* [Problems to work on]
1. Answer these questions from the passage on in-medium hadron mass shifts, marking each answer with the matching letter.
(a) In most papers on the subject, how were the hadrons considered?
(b) According to the passage, in what energy region is the energy dependence of the mass shifts for ρ- or π-mesons in nuclear matter rather significant?
(c) What case does the passage say it will use to demonstrate this?
2. Write a continuation of the passage on in-medium hadron mass shifts, picking up right after its final sentence.

* [Document excerpt]
::::::

In most of the papers on the in-medium hadron mass shifts the hadrons were considered at
rest.
As seen from Eq.(1) this restriction is not necessary theoretically.
Experimentally it is also desirable to have theoretical predictions in broad
energy interval, since it extends the possibilities of experimental
investigations. As discussed in \cite{2} for the cases of $\rho$ or
$\pi$-mesons embedded in nuclear matter the energy dependence of the mass
shifts is rather significant at low energies, i.e. in the resonance region.
Here we will demonstrate this for the case of the thermal mass
shift of a nucleon imbedded in a pion gas.

::::::

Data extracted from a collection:
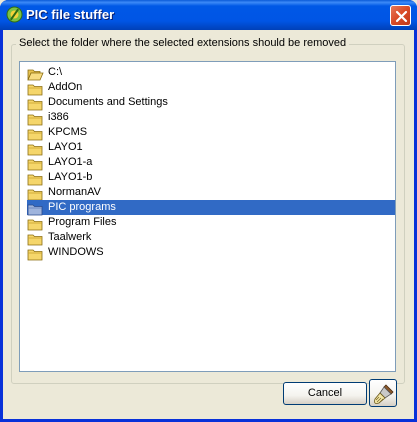 This screenshot has width=417, height=422. What do you see at coordinates (58, 117) in the screenshot?
I see `tree-item-label: i386` at bounding box center [58, 117].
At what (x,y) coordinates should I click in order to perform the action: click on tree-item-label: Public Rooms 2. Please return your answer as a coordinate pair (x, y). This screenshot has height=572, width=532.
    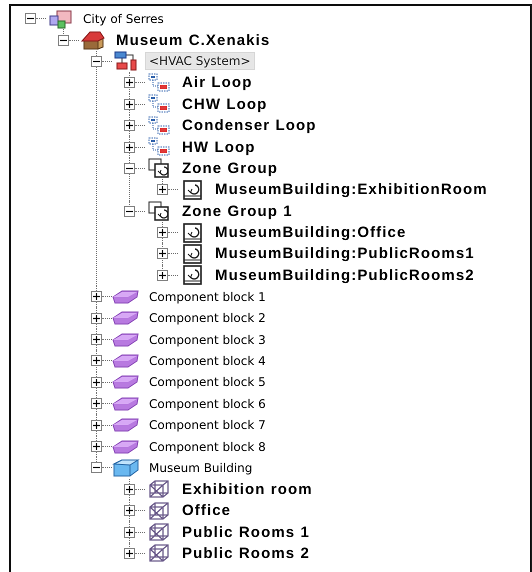
    Looking at the image, I should click on (246, 553).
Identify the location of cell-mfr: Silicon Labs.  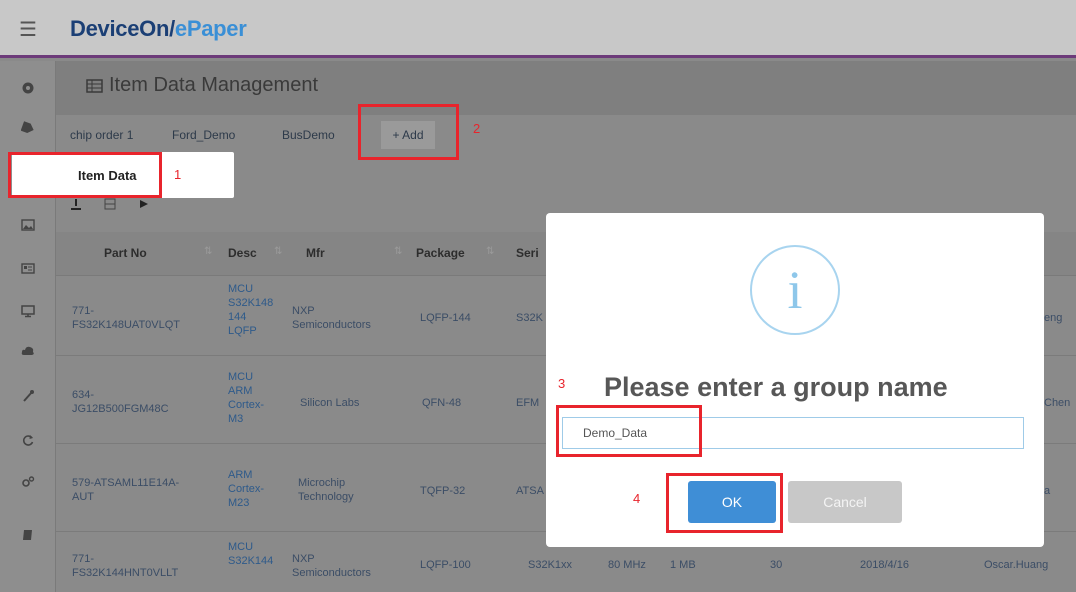
(330, 403).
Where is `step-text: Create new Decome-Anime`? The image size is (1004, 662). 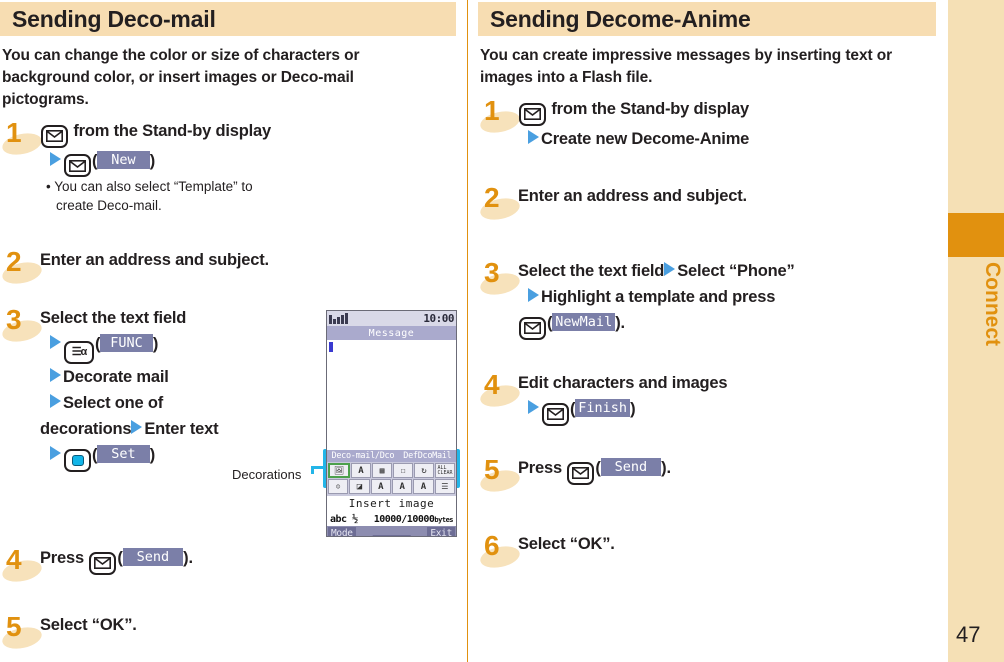 step-text: Create new Decome-Anime is located at coordinates (646, 138).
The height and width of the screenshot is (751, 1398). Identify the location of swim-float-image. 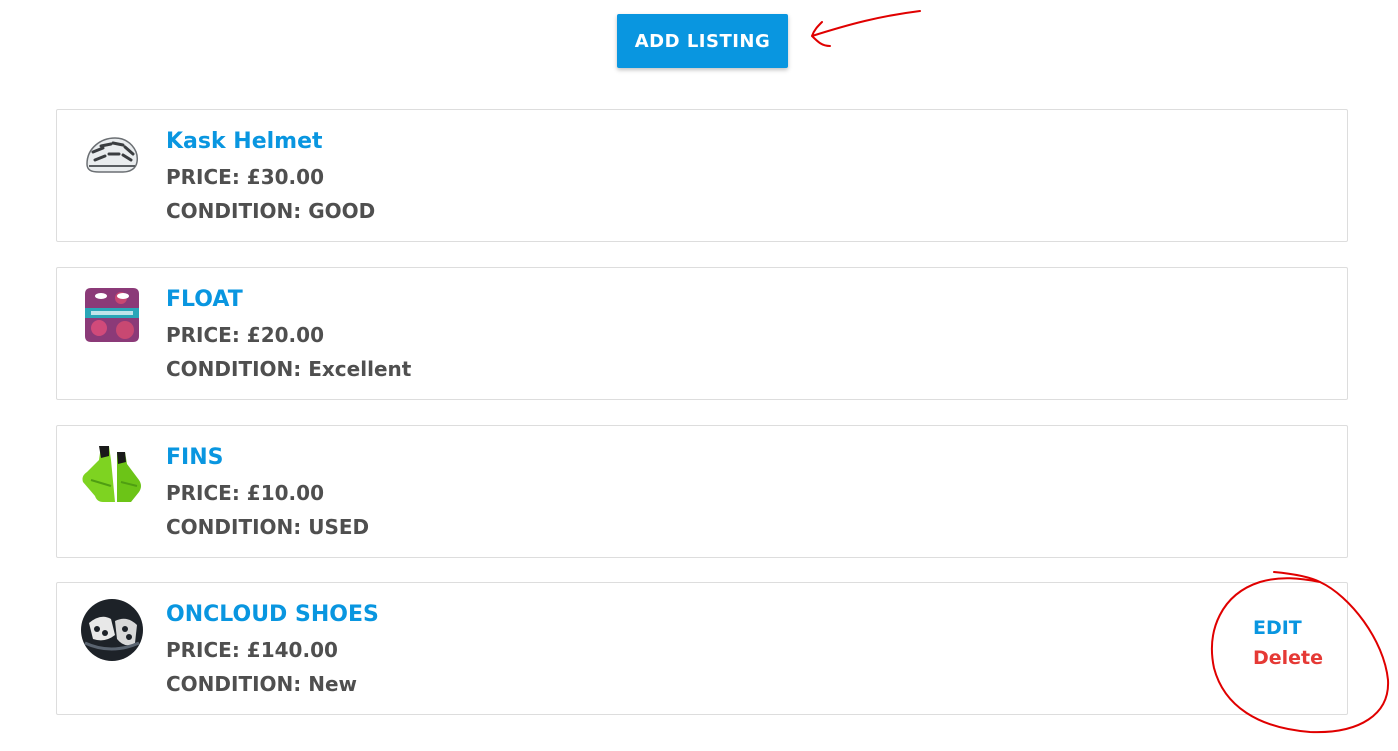
(112, 315).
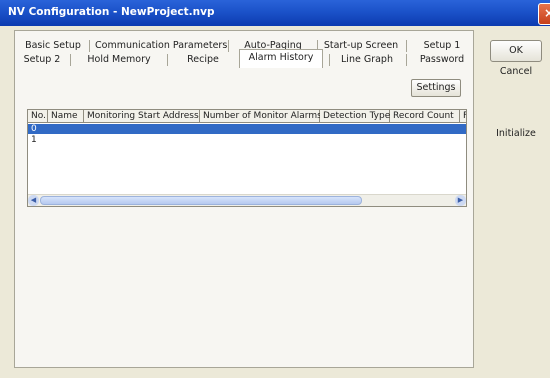  I want to click on column-header-monitoring-start-address: Monitoring Start Address, so click(142, 116).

::::::

* [Task-by-task results]
1.
(a) They were considered at rest.
(b) At low energies, that is, in the resonance region.
(c) The thermal mass shift of a nucleon imbedded in a pion gas.

2.
For the nucleon at rest the mass shift was calculated by Leutwyler and 
Smilga\cite{3} by
using experimental information\cite{4} on the $\pi N$ forward scattering 
amplitude. We will
show how their resut follows from Eq.(\ref{dm0}) and then generalize 
it to the case of a
moving nucleon. First, let us go from the rest frame of the nucleon to 
that of a pion. Under this transformation
$\rho\to\rho\sqrt{1-v^2}$, ($v$ is the pion velocity).
Kinematically, we have $m_NE_{\pi}=m_{\pi}E_N$, where $E_{\pi}$ is the pion
energy in the nucleon rest frame, $E_N$ is the nucleon energy in the pion
rest frame. Since the cross section $\sigma$  is the same in both the rest
frames, we have from the optical  theorem $f_{N\pi}(E_N)/E_N=f_{\pi
N}(E_{\pi})/E_{\pi}$, where the indeces $N\pi$ and $\pi N$ of the amplitudes mean pion and
nucleon rest frames correspondingly. Then Eq.(\ref{dm0}) can be rewritten as

\be
\Delta m_N (E=m_N) = -2\pi\frac{\rho}{E_{\pi}}{\rm Re} f_{\pi N}(E_{\pi})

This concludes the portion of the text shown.